California Congressman Duncan Hunter is an old and dear friend and someone who knows more about defense policy in this country than anyone else I know. That's why it amazes me that someone so knowledgeable can fall prey to the fallacies of protectionism, particularly when it involves the defense of our nation.
When he once took a baseball bat to a Japanese-made TV set on the Capitol steps, it was good political theater, but it illustrates how deeply ingrained his protectionist streak runs. But now, Hunter, who is chairman of the House Armed Services Committee, has gone beyond political vaudeville into the theater of the absurd. He inserted into the House Defense Authorization Bill a "buy-American" provision that not only would cut back by a third the so-called "foreign content" permitted in goods purchased by the military, but it also would create a long list of goods - such as machine tools, dies and industrial molds, and airplane tires - that must come exclusively from American firms. The provision also would establish a $100-million corporate welfare fund to subsidize American firms to produce "critical" military parts and supplies.
A potential unintended consequence of the provision might be that joint defense programs, such as the Joint Strike Fighter that is being developed in partnership with Great Britain, would become impossible to do.
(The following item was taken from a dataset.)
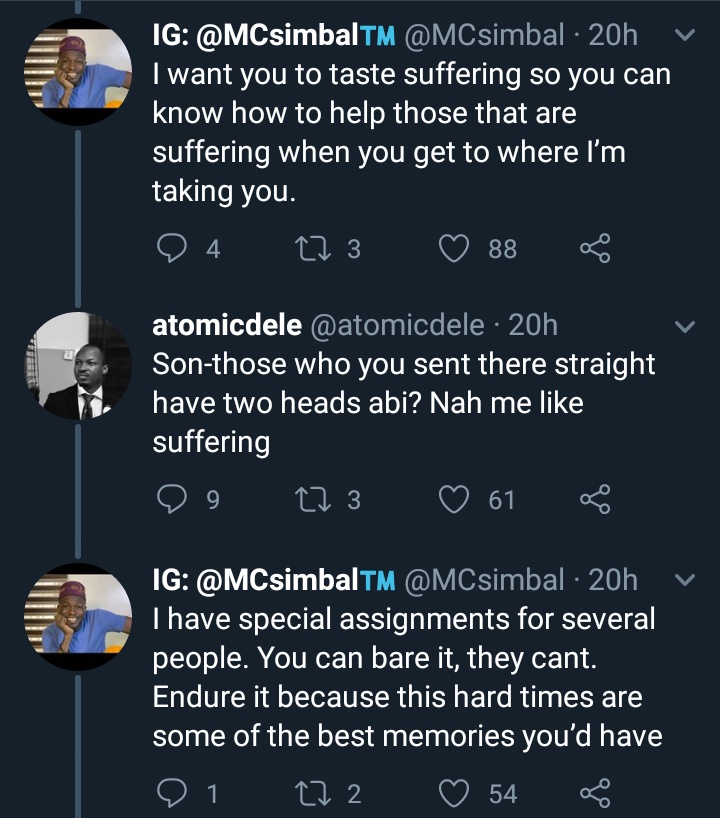The width and height of the screenshot is (720, 818).
Task: Retweet the 'taste suffering' tweet
Action: click(x=312, y=248)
The Pentagon is so concerned that the provision would cripple our ability to procure the best military equipment and systems on a timely basis that Defense Secretary Donald Rumsfeld has rightly recommended to the president that he veto the bill if it comes out of the House/Senate Conference Committee with the Hunter provision intact.
In times like this, emotions run high, and it is not unusual to see members of Congress resort to indirect means, such as a "buy-American" provision, to retaliate against countries that do not fully cooperate and support our foreign policy. Moreover, there is always a great temptation among members of Congress to succumb to the illusion that forcing the government to spend money exclusively on American-made goods will slow the decline in American manufacturing.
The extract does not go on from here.